What is a Retinal Vein Occlusion (RVO)?

A RVO is a blockage of the major vein that drains blood from the retina. This can be caused by a blood clot or fluid build up in the vein. It may lead to varying degrees of vision loss, depending on the severity and location of the blockage. It affects about 1 to 2% of people over 40, although most cases occur in people over 60. Although the amount of vision loss can be significant, especially if it affects the central part of the retina (macula), this disease will not cause total or black blindness. It usually only occurs in one eye, although about 10% of people with RVO will eventually develop the problem in the other eye.

There are two types of retinal vein occlusion: Central retinal vein occlusion (CRVO) is the blockage of the main retinal vein. Branch retinal vein occlusion (BRVO) is the blockage of one of the smaller branch veins.

Causes and Symptoms:

A RVO is usually caused by hardening of the arteries which compress the underlying vein. Hypertension, diabetes, high cholesterol and/or smoking contribute to hardening of the arteries. Glaucoma can also predispose an individual to the development of a RVO. A RVO causes fairly sudden, painless, blurred vision usually in one eye.

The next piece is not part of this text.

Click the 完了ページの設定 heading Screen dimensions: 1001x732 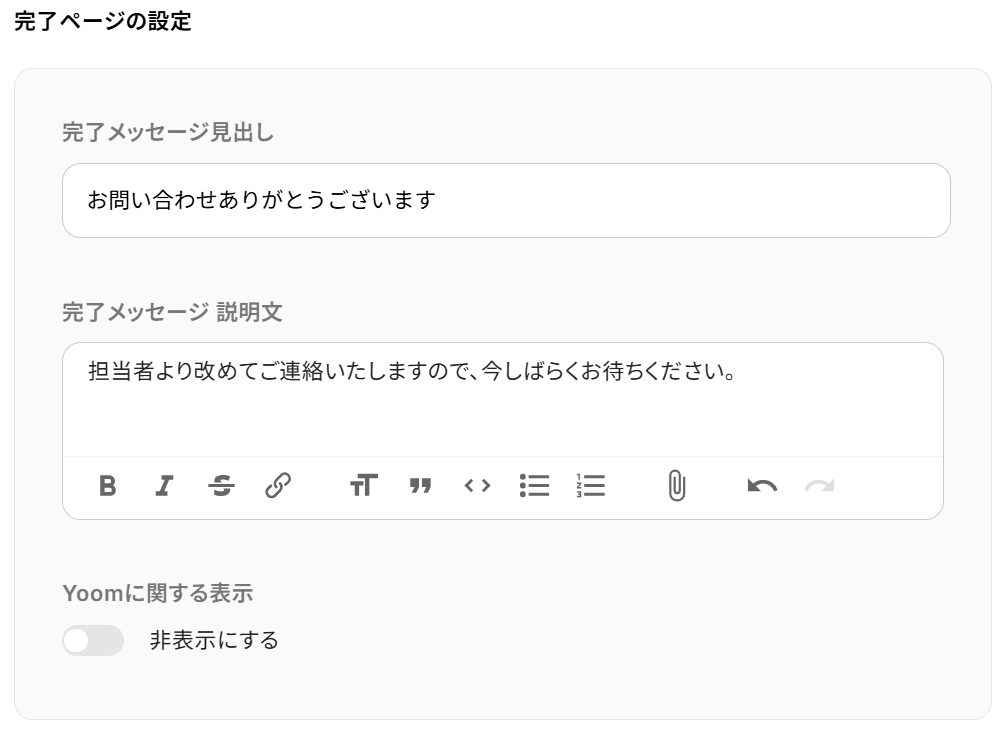[x=103, y=20]
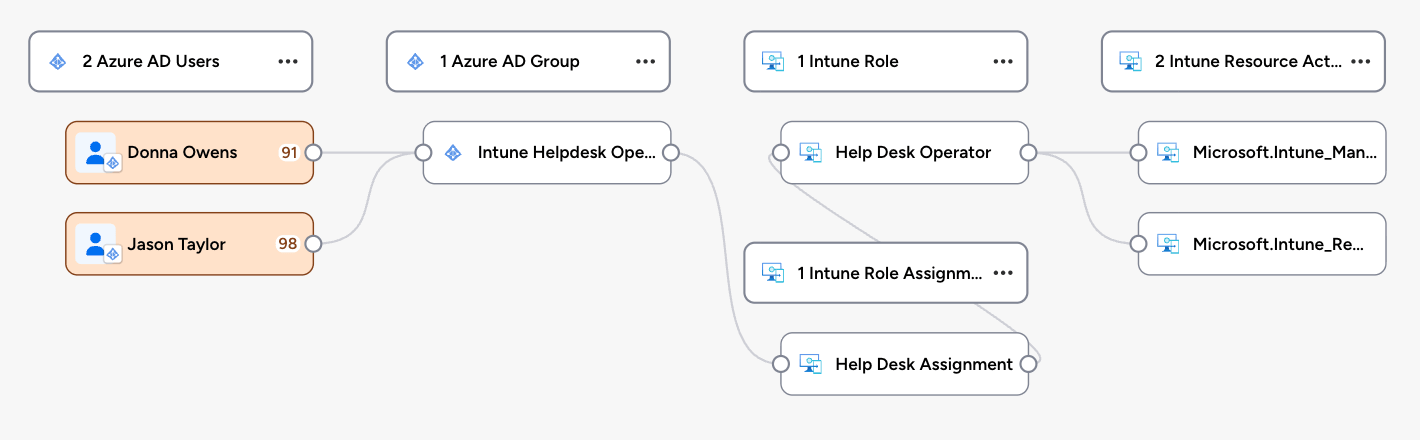Open the Azure AD Group more options menu

click(646, 62)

There are two reasons why people with a RVO may require treatment. The most common reason is swelling in the macula. Less common is the growth of abnormal blood vessels on the retina, optic nerve or iris that may cause bleeding within the eye or a dangerous increase in the pressure within the eye. Swelling within the macula is treated with intravitreal injections of medications such as Lucentis, Avastin, Eylea,or steroids into the eye.  Abnormal blood vessels growing within the eye are treated with retinal laser and occasionally with injections.